▶ REQUIREMENTS
According to the Amarbayasgalan Dashzegve profile, how old was he when he was elected a Citizens' Representative in 2008?

Amarbayasgalan Dashzegve (, also referred to as Dashzegviin Amarbayasgalan; born on November 27th, 1981) is the current Secretary General of the ruling Mongolian People's Party, beginning his term as Acting Secretary General on July 28, 2016 after the landslide victory in the 2016 Mongolian legislative elections. He was elected to an unprecedented fourth term as Secretary General of the Mongolian People’s Party in 2021 and is regarded to be next generation of leadership of the country. He is a social democratic, center left and progressive Mongolian politician.

Political career

Early days (2007–2016) 
Amarbayasgalan joined the Mongolian People's Party in 1998 and became a leader of the 37th Party cell in Bayanzurkh district in 2007. Following his success leading the 2008 Mongolian legislative election campaign activities, Amarbayasgalan became the youngest Citizens’ Representative to be elected in 2008, at 26 years old.

As a young leader with innovative political approaches, Amarbayasgalan was appointed as the Head of the Communications and public relations division of the Party by the then Secretary General of the MPP Khurelsukh Ukhnaa.

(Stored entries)
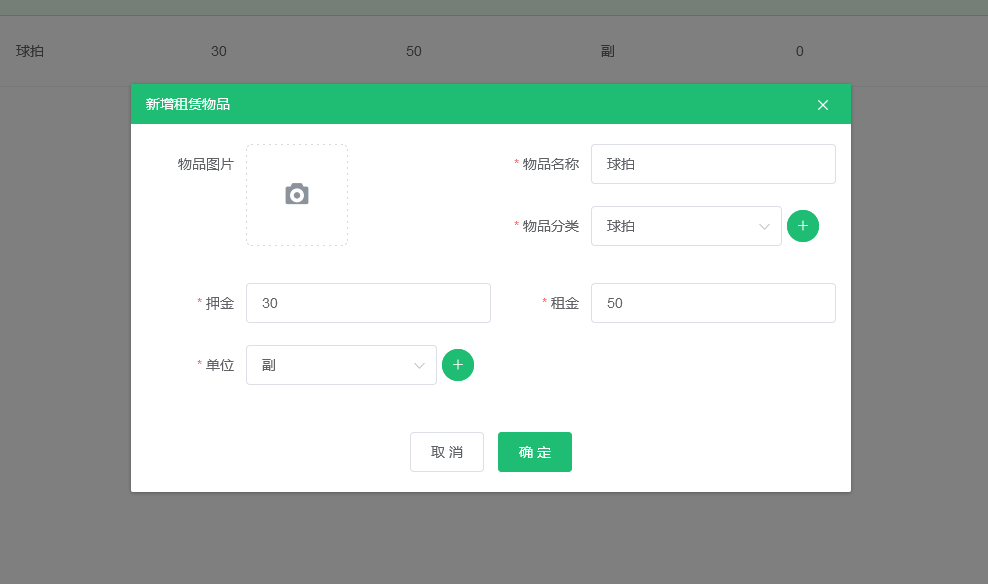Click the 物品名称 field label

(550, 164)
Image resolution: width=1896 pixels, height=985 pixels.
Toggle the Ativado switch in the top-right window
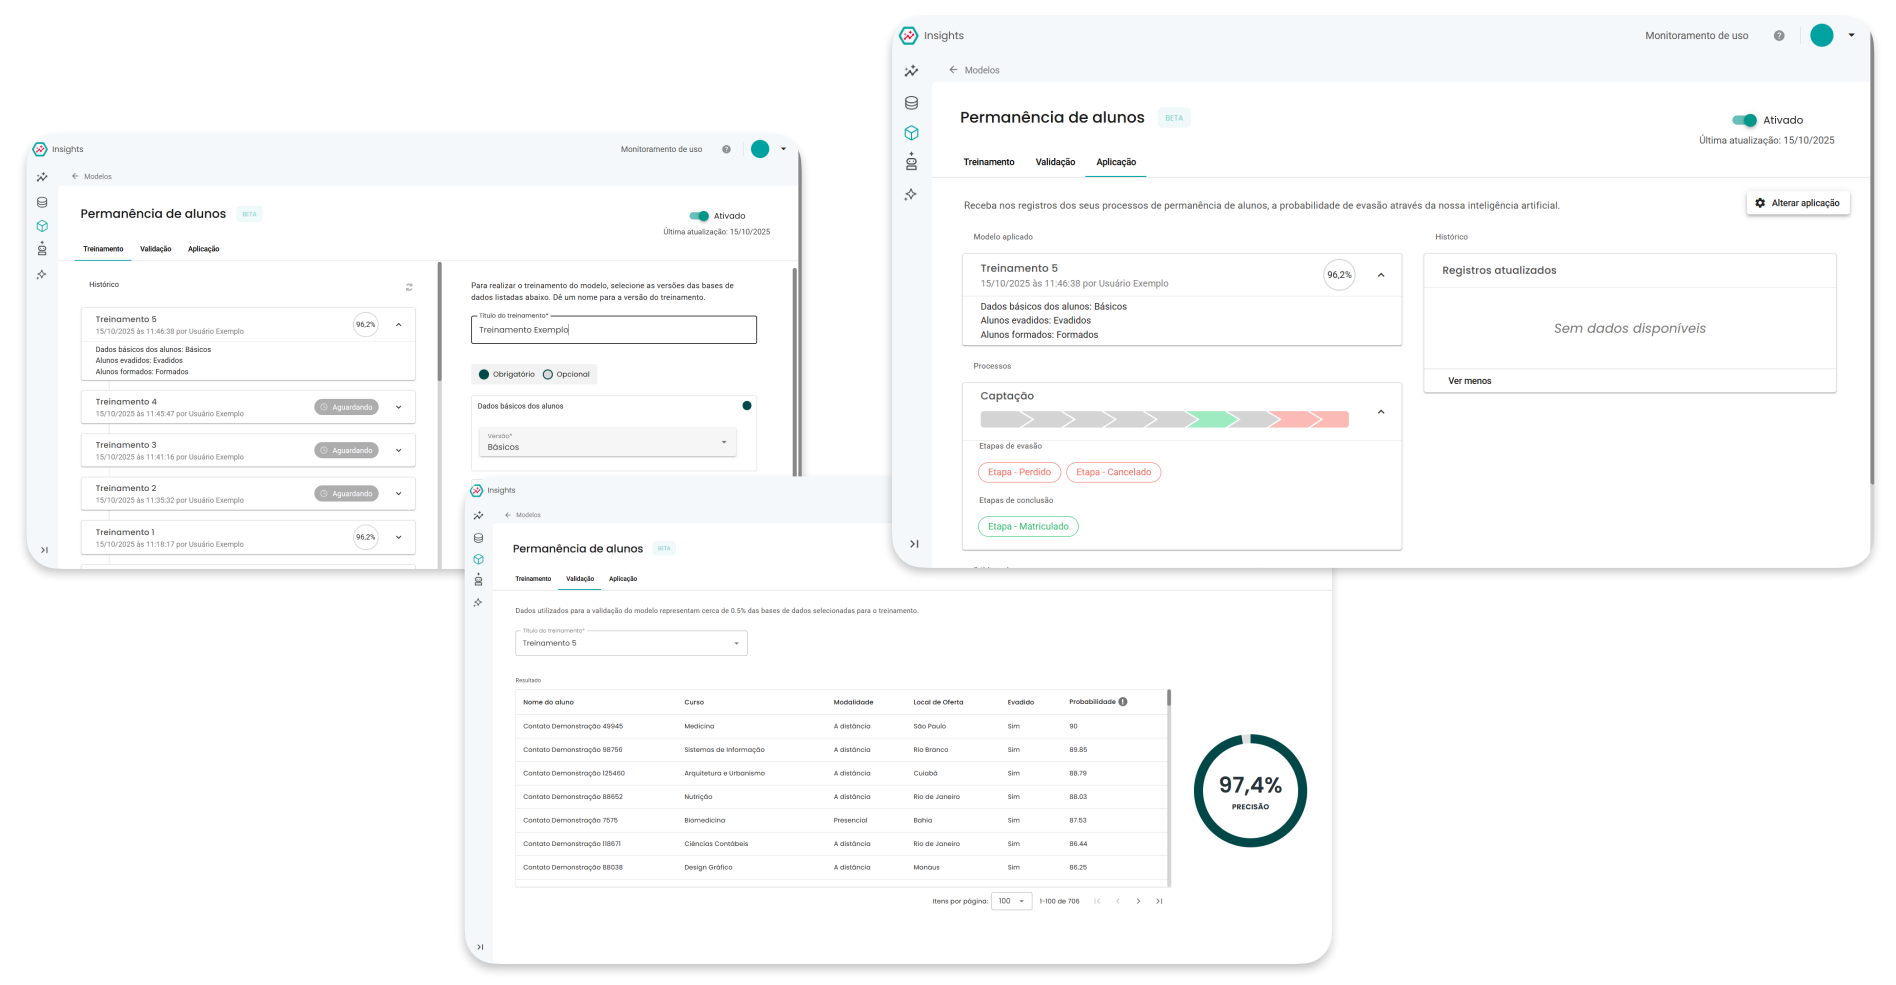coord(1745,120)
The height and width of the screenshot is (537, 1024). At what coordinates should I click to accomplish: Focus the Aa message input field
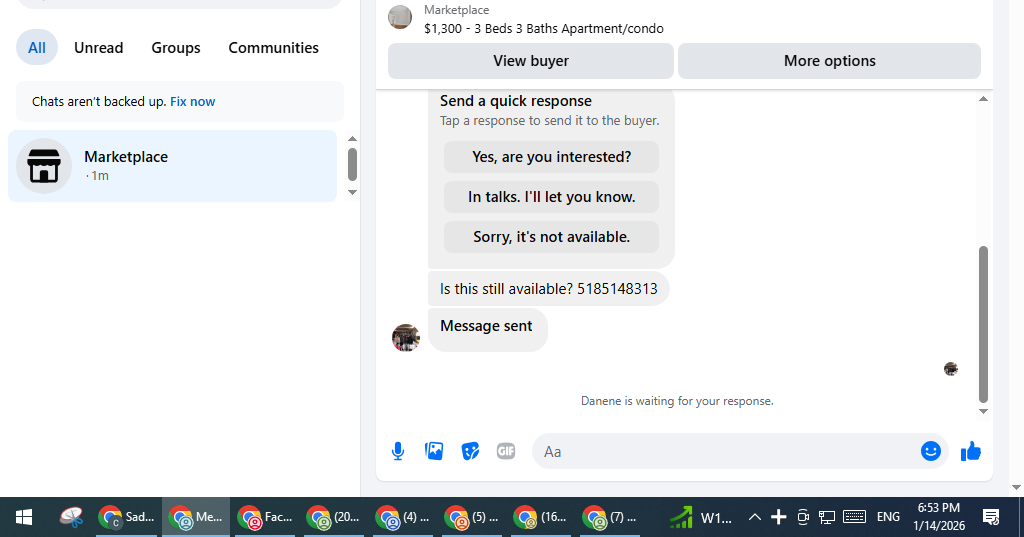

▶ ANSWER TO THE EXERCISE
He was 26 years old.